Records supplied:
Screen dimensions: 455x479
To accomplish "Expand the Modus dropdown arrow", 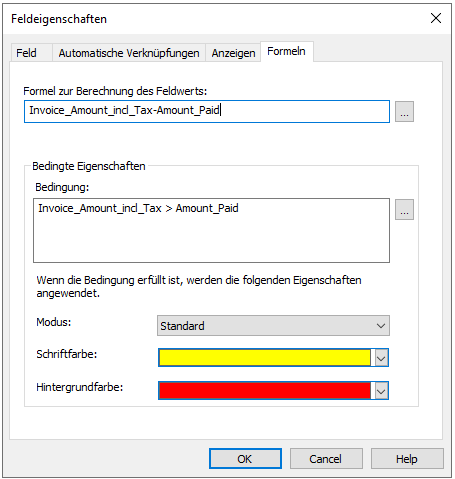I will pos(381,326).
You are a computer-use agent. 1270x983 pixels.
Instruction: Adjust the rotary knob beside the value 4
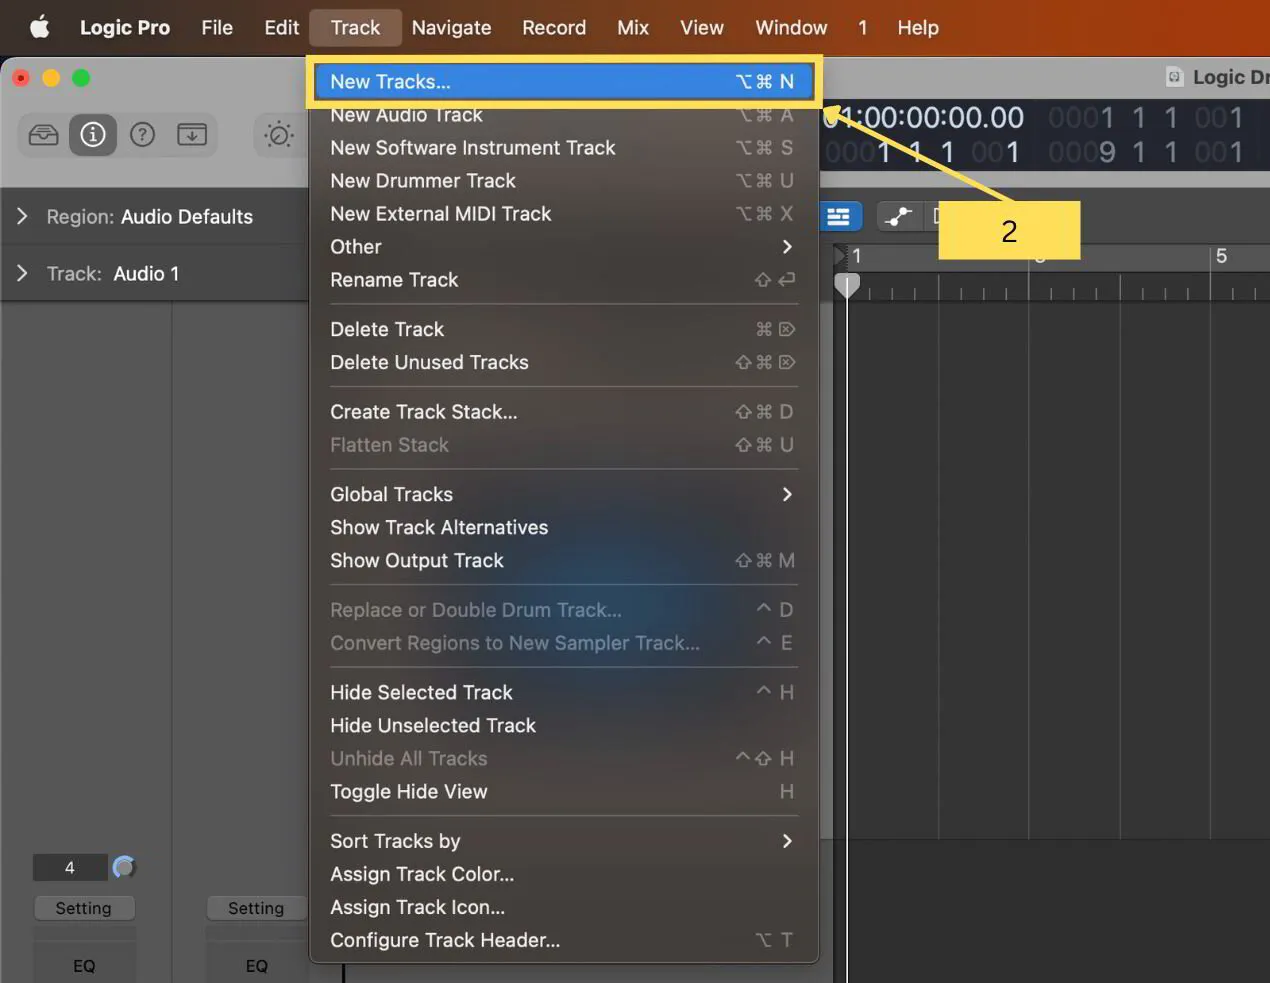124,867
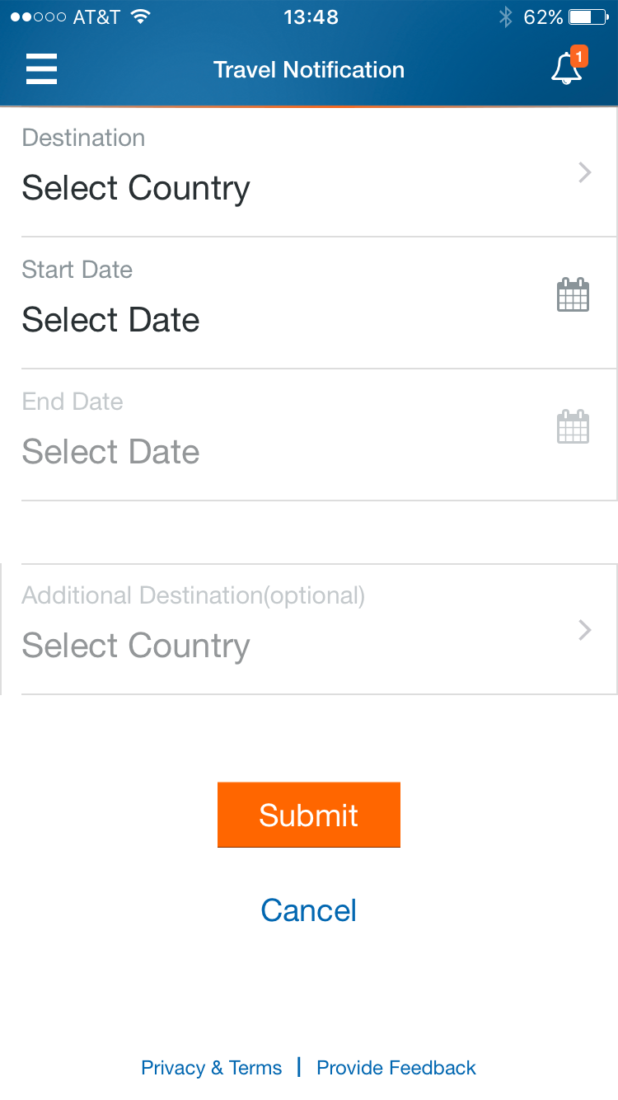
* * *
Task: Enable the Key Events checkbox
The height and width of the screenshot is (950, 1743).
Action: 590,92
* * *
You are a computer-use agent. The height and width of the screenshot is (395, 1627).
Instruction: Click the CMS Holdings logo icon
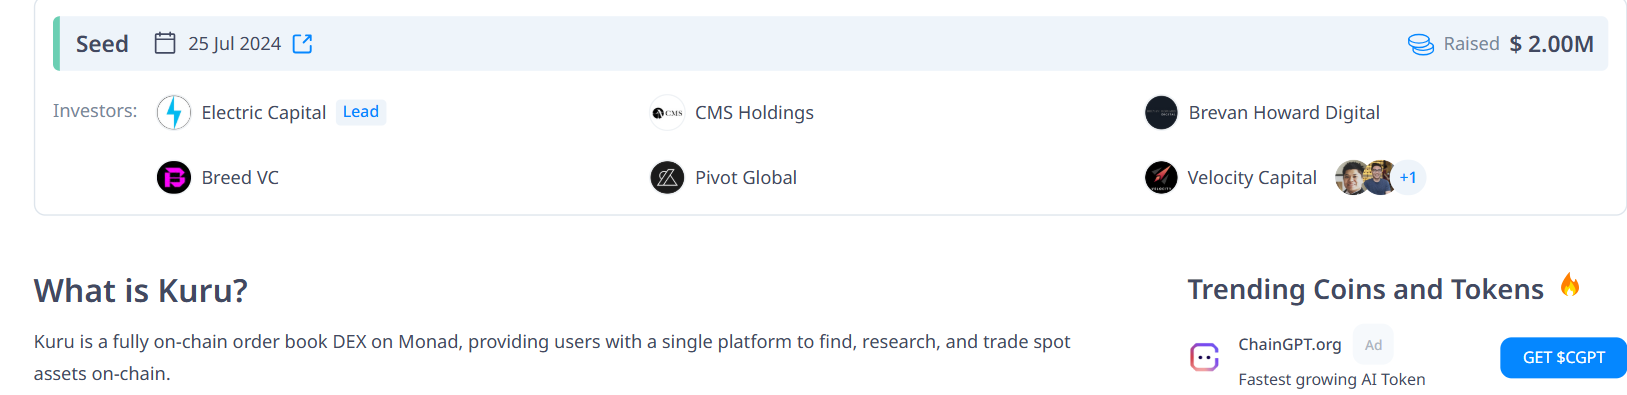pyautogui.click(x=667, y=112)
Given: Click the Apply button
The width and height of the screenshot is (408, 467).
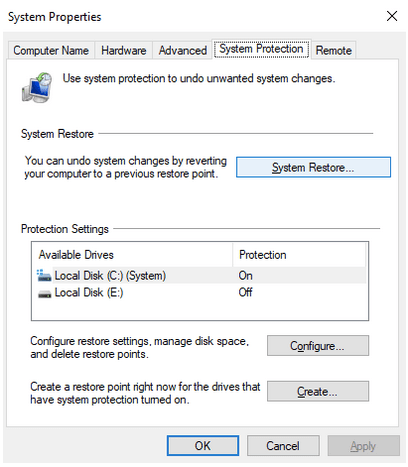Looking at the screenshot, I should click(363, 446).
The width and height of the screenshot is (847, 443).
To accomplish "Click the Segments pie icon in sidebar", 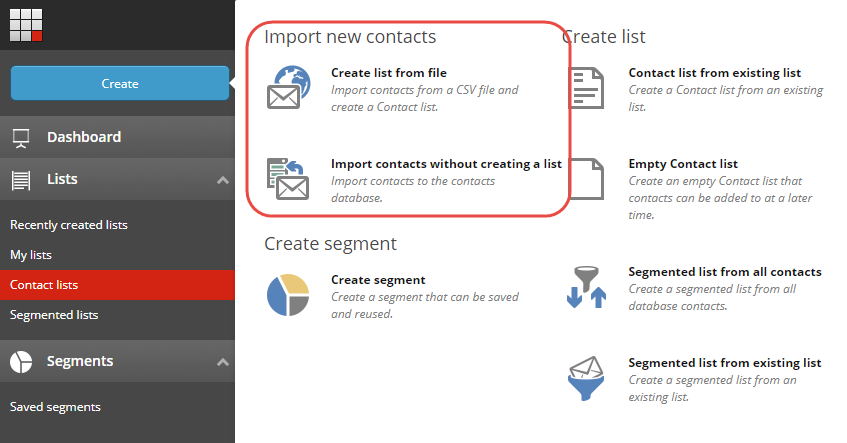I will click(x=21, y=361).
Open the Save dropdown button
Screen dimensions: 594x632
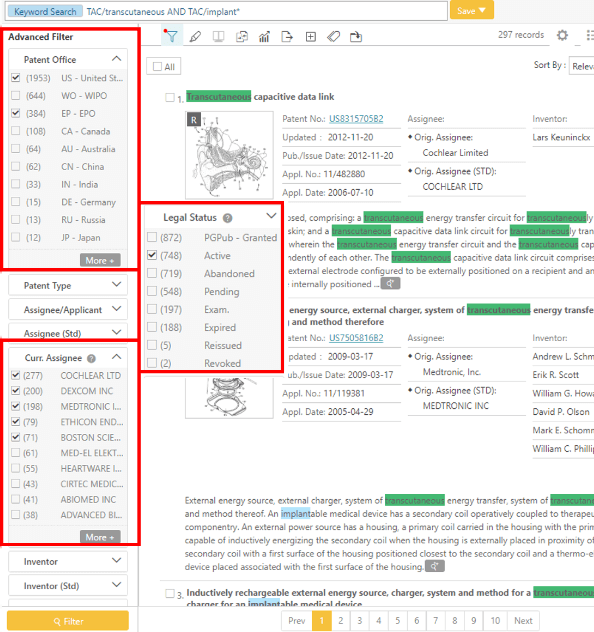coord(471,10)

How to complete this task: Your answer should be every line above that contains the word "computer".

Written solution:
You are a computer-use agent. 1270x983 pixels.
You are a computer-use agent. The height and width of the screenshot is (395, 1627).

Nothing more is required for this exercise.